| 要旨トップ | 目次 | 日本生態学会第62回全国大会 (2015年3月、鹿児島) 講演要旨
ESJ62 Abstract


一般講演(ポスター発表) PA1-200 (Poster presentation)

熱帯低地フタバガキ林において樹種分布がケイ素循環に及ぼす影響の空間的解析

*石澤秀紘(京大農), 新山馨(森林総研), 飯田佳子(ミシガン州立大), Abdul Rahman(FRIM), Azizi Ripin(FRIM), 北島薫(京大院農)

ケイ素は植物の複合ストレスを軽減する有用元素であり、根から吸収された後、葉に集積し、リターによって土壌に還元されるというサイクルを示す。
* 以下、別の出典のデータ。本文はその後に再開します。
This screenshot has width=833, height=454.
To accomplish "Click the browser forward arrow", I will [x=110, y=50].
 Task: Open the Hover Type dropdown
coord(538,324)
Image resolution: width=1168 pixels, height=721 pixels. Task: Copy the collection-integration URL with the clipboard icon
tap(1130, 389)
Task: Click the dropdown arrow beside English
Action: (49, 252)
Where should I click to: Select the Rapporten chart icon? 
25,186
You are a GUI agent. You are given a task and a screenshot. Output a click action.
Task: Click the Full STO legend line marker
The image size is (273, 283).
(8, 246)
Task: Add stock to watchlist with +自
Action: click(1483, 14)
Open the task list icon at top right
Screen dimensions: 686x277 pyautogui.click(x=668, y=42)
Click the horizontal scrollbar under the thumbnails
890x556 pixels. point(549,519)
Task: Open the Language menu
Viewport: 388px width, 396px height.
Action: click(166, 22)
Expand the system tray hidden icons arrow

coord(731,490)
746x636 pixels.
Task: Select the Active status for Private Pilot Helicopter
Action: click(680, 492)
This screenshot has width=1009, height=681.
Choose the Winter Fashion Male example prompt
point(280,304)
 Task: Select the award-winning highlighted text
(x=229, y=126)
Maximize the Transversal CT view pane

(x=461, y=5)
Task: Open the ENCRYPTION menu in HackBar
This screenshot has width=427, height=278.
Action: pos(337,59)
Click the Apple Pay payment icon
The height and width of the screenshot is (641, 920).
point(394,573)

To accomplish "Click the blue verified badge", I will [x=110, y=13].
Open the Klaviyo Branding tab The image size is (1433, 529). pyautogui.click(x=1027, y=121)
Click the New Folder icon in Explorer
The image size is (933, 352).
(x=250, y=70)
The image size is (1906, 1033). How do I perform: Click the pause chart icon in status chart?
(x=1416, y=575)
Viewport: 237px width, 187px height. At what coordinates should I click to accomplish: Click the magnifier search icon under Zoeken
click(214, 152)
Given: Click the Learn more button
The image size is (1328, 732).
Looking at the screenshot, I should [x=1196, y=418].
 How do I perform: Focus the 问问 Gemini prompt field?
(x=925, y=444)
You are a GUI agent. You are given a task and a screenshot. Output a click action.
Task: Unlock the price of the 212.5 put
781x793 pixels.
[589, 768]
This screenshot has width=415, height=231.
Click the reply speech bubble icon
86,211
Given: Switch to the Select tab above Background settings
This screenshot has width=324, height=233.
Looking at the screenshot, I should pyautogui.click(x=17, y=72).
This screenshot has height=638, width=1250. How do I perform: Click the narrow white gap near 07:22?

一方、ケイ素の吸収量は樹種間の差が非常に大きいことが知られている。そのため森林生態系において、樹種分布の偏りに起因するケイ素吸収量の空間的変化が、土壌のケイ素可給性に影響していることが予想される。逆に、土壌のケイ素可給性が樹種分布に影響している可能性もある。特にケイ素を高濃度で蓄積する種は、ケイ素の持続的な利用のため、特異的な戦略をとっている可能性も考えられる。しかし、生物多様性の高い森林で樹種分布と土壌ケイ素可給性との関係を調べた研究事例はない。

そこで本研究では、①ケイ素を蓄積する種はリターによりケイ素を土壌上部に還元し、周囲の土壌ケイ素可給性を高める、②ケイ素を高濃度で蓄積する種の分布は土壌のケイ素可給性と空間的な相関をもつ、という仮説を検証するため、半島マレーシアのパソ森林保護区にて調査を行った。まず、土壌、リター、生葉のサンプルを採取し、ケイ素含量を測定した。この値と毎木データから、土壌ケイ素可給性とリターによるケイ素還元量を求め、両者の空間パターンを比較した。次に、樹種を生葉のケイ素濃度によって4グループ(高、中、低、微)に分け、その分布を土壌ケイ素可給性の空間パターンと比較した。

結果、土壌ケイ素可給性とリターによるケイ素還元量との間には相関がみられず、仮説①は支持されなかった。また、ケイ素蓄積量が「中」のグループのみに、土壌のケイ素可給性が高いところに偏って分布する傾向が有意に見られた。このことから、ケイ素を中程度吸収する種の分布が土壌のケイ素可給性と空間的に相関する可能性が示唆された。